Skin and Bone

by sass_bot



Category: The Wayhaven Chronicles (Interactive Fiction)
Genre: Angst with a Happy Ending, F/F, Heavy Angst, Idiots in Love
Language: English
Status: Completed
Published: 2020-09-22
Updated: 2020-09-22
Packaged: 2021-03-07 22:26:57
Rating: Teen And Up Audiences
Warnings: Creator Chose Not To Use Archive Warnings
Chapters: 1
Words: 2,716
Publisher: archiveofourown.org
Story URL: https://archiveofourown.org/works/26605198
Author URL: https://archiveofourown.org/users/sass_bot/pseuds/sass_bot
Summary: Ava's lonely in her fortress, with only guilt and regrets to keep her company. All Naz wants is to be let in, instead of standing out in the cold on her own.
Relationships: Female Detective/Ava du Mortain
Comments: 15
Kudos: 37





	Skin and Bone

**Author's Note:**

> It's 2 am. I barely proofread this. I give it to you as is.  
> Good luck.

“Hey, Ava?” she says, warmth radiating from the smile that she wears so effortlessly on her freckled face. She stops right before the warehouse gate that Ava had been escorting her to.

Naz looks like an orange sky over a cotton candy pink carnival – an ocean wave peppering kisses over the shore. And when she speaks, it’s like a tune waltzing gently across piano keys; and Ava just knows that if Debussy or Chopin could hear what she hears, they would weep. Some days, all it takes to make Ava’s chest restrict is the sound of her own name whistled like a song through those peony blossom lips.

“I was thinking maybe… It would be fun if…” She hesitates and Ava quirks her eyebrow in response, allowing her to pick up her metaphorical cue cards and continue speaking. “Do you wanna come home with me? We could watch a movie? And eat popcorn?” With each sentence, her voice gets higher and higher. Her hazel eyes brimming with uncertainty as they search Ava’s face.

_Yes. Yes! One hundred times – Yes!_

It is then that Ava remembers to tug on the parachute ripcord before she can crash and drown in the boundless sea. “Detective, that…” Her jaw stiffens when the autumn leaves in Naz’s eyes begin to succumb to winter’s chill. “That would be inadvisable. I apologize. I have… Agency business to attend to.”

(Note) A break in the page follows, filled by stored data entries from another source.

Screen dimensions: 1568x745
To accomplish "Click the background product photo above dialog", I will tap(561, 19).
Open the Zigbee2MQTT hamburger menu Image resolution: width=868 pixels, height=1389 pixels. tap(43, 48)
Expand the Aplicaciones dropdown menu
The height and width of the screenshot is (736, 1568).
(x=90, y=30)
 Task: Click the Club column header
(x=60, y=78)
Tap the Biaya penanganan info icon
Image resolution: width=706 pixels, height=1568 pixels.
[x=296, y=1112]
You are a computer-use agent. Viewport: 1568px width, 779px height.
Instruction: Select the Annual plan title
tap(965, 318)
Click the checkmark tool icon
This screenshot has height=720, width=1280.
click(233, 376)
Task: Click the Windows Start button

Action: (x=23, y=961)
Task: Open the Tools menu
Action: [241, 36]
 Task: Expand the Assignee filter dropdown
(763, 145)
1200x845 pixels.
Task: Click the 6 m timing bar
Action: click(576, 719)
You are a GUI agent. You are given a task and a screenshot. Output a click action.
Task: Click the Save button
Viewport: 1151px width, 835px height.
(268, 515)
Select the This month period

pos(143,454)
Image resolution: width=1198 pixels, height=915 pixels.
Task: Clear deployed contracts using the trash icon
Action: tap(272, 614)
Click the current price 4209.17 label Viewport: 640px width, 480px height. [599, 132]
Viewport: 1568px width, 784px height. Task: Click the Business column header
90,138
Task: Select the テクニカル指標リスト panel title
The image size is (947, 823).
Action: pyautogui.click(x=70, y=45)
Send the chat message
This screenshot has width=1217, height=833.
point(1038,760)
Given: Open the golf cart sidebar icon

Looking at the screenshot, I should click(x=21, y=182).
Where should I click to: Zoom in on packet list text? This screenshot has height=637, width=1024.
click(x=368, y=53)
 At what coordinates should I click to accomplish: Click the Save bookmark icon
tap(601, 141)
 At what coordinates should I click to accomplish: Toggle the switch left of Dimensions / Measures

Naz pouts, lowering her gaze and nodding. “Right. Agency business…”

Ava doesn’t say a word. What could she even say? Should she apologize? Beg for forgiveness on her hands and knees? Kiss every single one of Naz’s manicured fingers and mumble her frantic regrets into her palm?

No. That won’t be necessary. The detective is a strong-willed and intelligent woman. She can take… rejection gracefully. It’s not exactly the first time Ava has pushed back her clumsy advances.

“Y’know what?” Naz looks up again, a forest fire burning into Ava’s eyes. “I shouldn’t have bothered. You’re just like everyone else. I was stupid to think that you could –” As quickly as it was ignited, the flame is extinguished. She interrupts herself with a click of her tongue and a sigh, turning around and pushing on the gate.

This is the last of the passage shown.